What is the reason behind cbegin/cend?

Andrey picture Andrey · Aug 17, 2012 · Viewed 48.8k times · Source

I wonder why cbegin and cend were introduced in C++11?

What are cases when calling these methods makes a difference from const overloads of begin and end?

Answer

Nicol Bolas picture Nicol Bolas · Aug 17, 2012

It's quite simple. Say I have a vector:

std::vector<int> vec;

I fill it with some data. Then I want to get some iterators to it. Maybe pass them around. Maybe to std::for_each:

std::for_each(vec.begin(), vec.end(), SomeFunctor());

In C++03, SomeFunctor was free to be able to modify the parameter it gets. Sure, SomeFunctor could take its parameter by value or by const&, but there's no way to ensure that it does.

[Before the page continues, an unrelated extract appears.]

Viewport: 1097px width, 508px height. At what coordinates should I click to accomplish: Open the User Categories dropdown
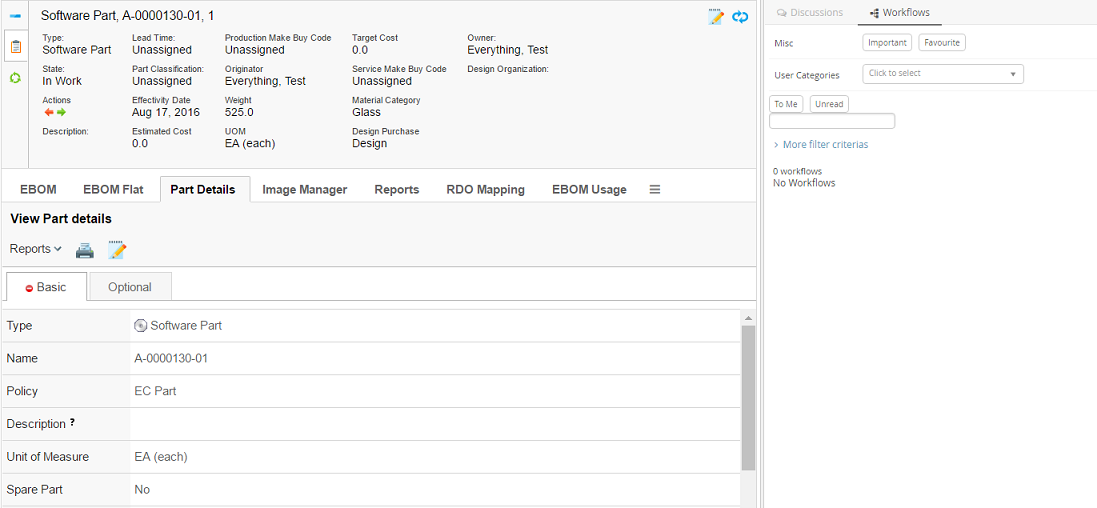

Not without doing something silly like this:

const std::vector<int> &vec_ref = vec;
std::for_each(vec_ref.begin(), vec_ref.end(), SomeFunctor());

Now, we introduce cbegin/cend:

std::for_each(vec.cbegin(), vec.cend(), SomeFunctor());

Now, we have syntactic assurances that SomeFunctor cannot modify the elements of the vector (without a const-cast, of course). We explicitly get const_iterators, and therefore SomeFunctor::operator() will be called with const int &. If it takes it's parameters as int &, C++ will issue a compiler error.


C++17 has a more elegant solution to this problem: std::as_const. Well, at least it's elegant when using range-based for:

for(auto &item : std::as_const(vec))

This simply returns a const& to the object it is provided.